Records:

....

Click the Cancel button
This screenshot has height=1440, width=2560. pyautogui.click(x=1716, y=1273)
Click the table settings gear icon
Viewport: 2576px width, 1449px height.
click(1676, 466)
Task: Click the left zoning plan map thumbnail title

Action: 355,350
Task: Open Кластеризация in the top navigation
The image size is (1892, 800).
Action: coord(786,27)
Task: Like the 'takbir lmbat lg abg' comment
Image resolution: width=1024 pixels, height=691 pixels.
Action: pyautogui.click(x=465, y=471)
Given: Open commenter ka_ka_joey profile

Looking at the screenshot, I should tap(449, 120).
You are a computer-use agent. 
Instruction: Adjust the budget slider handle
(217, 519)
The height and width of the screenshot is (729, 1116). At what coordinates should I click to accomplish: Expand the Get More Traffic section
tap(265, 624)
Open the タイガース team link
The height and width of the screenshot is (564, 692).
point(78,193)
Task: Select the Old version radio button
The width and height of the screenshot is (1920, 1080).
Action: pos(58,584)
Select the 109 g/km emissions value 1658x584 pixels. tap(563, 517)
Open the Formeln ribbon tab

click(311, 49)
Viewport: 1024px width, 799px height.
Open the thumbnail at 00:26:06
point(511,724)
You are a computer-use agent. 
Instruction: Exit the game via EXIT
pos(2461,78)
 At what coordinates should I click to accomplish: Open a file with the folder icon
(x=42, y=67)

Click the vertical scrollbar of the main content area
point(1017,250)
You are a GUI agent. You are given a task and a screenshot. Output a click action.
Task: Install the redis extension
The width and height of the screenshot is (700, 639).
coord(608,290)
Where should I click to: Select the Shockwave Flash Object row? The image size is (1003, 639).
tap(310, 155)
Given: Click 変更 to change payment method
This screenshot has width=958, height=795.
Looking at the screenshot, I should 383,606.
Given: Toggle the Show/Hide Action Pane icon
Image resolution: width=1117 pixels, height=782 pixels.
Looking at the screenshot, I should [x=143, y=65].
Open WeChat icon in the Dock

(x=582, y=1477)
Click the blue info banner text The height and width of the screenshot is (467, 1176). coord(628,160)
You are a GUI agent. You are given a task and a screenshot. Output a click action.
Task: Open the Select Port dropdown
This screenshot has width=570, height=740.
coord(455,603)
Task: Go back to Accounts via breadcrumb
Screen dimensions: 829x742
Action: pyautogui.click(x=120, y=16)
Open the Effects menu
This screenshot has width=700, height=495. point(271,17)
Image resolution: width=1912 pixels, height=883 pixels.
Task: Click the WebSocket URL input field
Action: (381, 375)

....

Description of the task: Output every non-blank line of the listing above as a Markdown table with two columns, "Row" and "Line". Number the rows consecutively from 1, and leave the blank lines out.

Output of the task:
| Row | Line |
|---|---|
| 1 | Click the Cancel button |
| 2 | This screenshot has height=1440, width=2560. pyautogui.click(x=1716, y=1273) |
| 3 | Click the table settings gear icon |
| 4 | Viewport: 2576px width, 1449px height. |
| 5 | click(1676, 466) |
| 6 | Task: Click the left zoning plan map thumbnail title |
| 7 | Action: 355,350 |
| 8 | Task: Open Кластеризация in the top navigation |
| 9 | The image size is (1892, 800). |
| 10 | Action: coord(786,27) |
| 11 | Task: Like the 'takbir lmbat lg abg' comment |
| 12 | Image resolution: width=1024 pixels, height=691 pixels. |
| 13 | Action: pyautogui.click(x=465, y=471) |
| 14 | Given: Open commenter ka_ka_joey profile |
| 15 | Looking at the screenshot, I should tap(449, 120). |
| 16 | You are a computer-use agent.  |
| 17 | Instruction: Adjust the budget slider handle |
| 18 | (217, 519) |
| 19 | The height and width of the screenshot is (729, 1116). At what coordinates should I click to accomplish: Expand the Get More Traffic section |
| 20 | tap(265, 624) |
| 21 | Open the タイガース team link |
| 22 | The height and width of the screenshot is (564, 692). |
| 23 | point(78,193) |
| 24 | Task: Select the Old version radio button |
| 25 | The width and height of the screenshot is (1920, 1080). |
| 26 | Action: pos(58,584) |
| 27 | Select the 109 g/km emissions value 1658x584 pixels. tap(563, 517) |
| 28 | Open the Formeln ribbon tab |
| 29 | click(311, 49) |
| 30 | Viewport: 1024px width, 799px height. |
| 31 | Open the thumbnail at 00:26:06 |
| 32 | point(511,724) |
| 33 | You are a computer-use agent.  |
| 34 | Instruction: Exit the game via EXIT |
| 35 | pos(2461,78) |
| 36 |  At what coordinates should I click to accomplish: Open a file with the folder icon |
| 37 | (x=42, y=67) |
| 38 | Click the vertical scrollbar of the main content area |
| 39 | point(1017,250) |
| 40 | You are a GUI agent. You are given a task and a screenshot. Output a click action. |
| 41 | Task: Install the redis extension |
| 42 | The width and height of the screenshot is (700, 639). |
| 43 | coord(608,290) |
| 44 | Where should I click to: Select the Shockwave Flash Object row? The image size is (1003, 639). |
| 45 | tap(310, 155) |
| 46 | Given: Click 変更 to change payment method |
| 47 | This screenshot has width=958, height=795. |
| 48 | Looking at the screenshot, I should 383,606. |
| 49 | Given: Toggle the Show/Hide Action Pane icon |
| 50 | Image resolution: width=1117 pixels, height=782 pixels. |
| 51 | Looking at the screenshot, I should [x=143, y=65]. |
| 52 | Open WeChat icon in the Dock |
| 53 | (x=582, y=1477) |
| 54 | Click the blue info banner text The height and width of the screenshot is (467, 1176). coord(628,160) |
| 55 | You are a GUI agent. You are given a task and a screenshot. Output a click action. |
| 56 | Task: Open the Select Port dropdown |
| 57 | This screenshot has width=570, height=740. |
| 58 | coord(455,603) |
| 59 | Task: Go back to Accounts via breadcrumb |
| 60 | Screen dimensions: 829x742 |
| 61 | Action: pyautogui.click(x=120, y=16) |
| 62 | Open the Effects menu |
| 63 | This screenshot has width=700, height=495. point(271,17) |
| 64 | Image resolution: width=1912 pixels, height=883 pixels. |
| 65 | Task: Click the WebSocket URL input field |
| 66 | Action: (381, 375) |